Carbon (EU Allowances) have finally found some stability after last moth’s significant loss in value. Having traded a range of 3 euros and 8 cents per tonne, EUAs are now steadily gaining in value at around 21 euros 53 cents. The main correlation in EUA quotes has been around global economic indicators (such as stocks for example) again related to the easing of Covid-19 lockdown conditions. Some strength also came from the improved demand outlook for Q4-20 whilst the significant aviation consumption profile remains bearish with no clarity yet on restrictions easing in that sector.
System Prices reached a maximum value of £65/MWh this month, whilst the minimum price hit -£70.49/MWh. Overall, there were 69 different half-hourly periods with negative imbalance prices. Most of these showed on the weekend of the 23rd/24th May, particularly as wind was being bid down in the Balancing Mechanism. In total, wind bid actions reached a total of 128,111MWh for the weekend, which is almost as much as we saw across the whole of April. This was due to low weekend demand on these dates, coupled with very high forecasts for wind and solar generation.
The weekend of 23rd/24th was very unusual and showed very low negative prices, particularly for the solar peak and overnight. On Thursday, Over The Counter baseload prices for the weekend were also negative - which is a very rare occurrence. This was then also reflected in the Day-Ahead and Within-Day prices on the weekend.

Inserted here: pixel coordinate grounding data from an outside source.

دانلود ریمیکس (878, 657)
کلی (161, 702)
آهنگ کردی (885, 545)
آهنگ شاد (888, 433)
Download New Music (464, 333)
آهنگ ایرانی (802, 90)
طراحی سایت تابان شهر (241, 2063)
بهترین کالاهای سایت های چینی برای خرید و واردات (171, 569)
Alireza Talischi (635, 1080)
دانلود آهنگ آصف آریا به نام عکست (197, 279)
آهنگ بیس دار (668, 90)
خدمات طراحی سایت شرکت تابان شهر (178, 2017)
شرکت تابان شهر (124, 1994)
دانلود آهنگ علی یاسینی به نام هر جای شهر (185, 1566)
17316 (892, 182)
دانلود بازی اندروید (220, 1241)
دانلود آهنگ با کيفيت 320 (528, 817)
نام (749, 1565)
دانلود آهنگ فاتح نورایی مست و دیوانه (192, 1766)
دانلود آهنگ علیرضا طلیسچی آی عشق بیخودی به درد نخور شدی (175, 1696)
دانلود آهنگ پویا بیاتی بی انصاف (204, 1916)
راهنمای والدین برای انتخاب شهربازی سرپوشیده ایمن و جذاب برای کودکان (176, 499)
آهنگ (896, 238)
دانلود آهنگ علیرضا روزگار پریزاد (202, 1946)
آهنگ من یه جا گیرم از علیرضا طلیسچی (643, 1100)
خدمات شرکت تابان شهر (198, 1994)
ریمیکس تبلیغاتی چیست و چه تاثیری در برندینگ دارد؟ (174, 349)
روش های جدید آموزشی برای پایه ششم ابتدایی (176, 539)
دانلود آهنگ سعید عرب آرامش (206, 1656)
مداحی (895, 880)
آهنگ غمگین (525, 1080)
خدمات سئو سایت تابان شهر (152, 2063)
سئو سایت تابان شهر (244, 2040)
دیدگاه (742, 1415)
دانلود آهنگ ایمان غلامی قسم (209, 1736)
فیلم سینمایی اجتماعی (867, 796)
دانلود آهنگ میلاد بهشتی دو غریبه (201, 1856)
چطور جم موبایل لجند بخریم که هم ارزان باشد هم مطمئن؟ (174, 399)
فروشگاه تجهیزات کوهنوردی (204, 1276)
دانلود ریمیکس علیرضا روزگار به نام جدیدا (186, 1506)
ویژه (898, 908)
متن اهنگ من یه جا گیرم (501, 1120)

Day Ahead N2EX showed a maximum of £43.22/MWh and a minimum of -£38.80/MWh. Surprisingly, the minimum occurred on May 1st and not during the aforementioned weekend. The daily spreads were not as volatile as the APX prices with an average of £23.09/MWh. In total, there were 35 hourly periods with negative prices with most of them occurring during the weekend of 23rd/24th.
Within Day APX prices again saw a month without any significant spikes and a maximum price of £48.91/MWh. The minimum price was -£58.65/MWh and there were 81 periods with negative prices. Especially for the weekend 23rd/24th Within Day prices were mostly negative.
All prices correct as of 27/05/2020.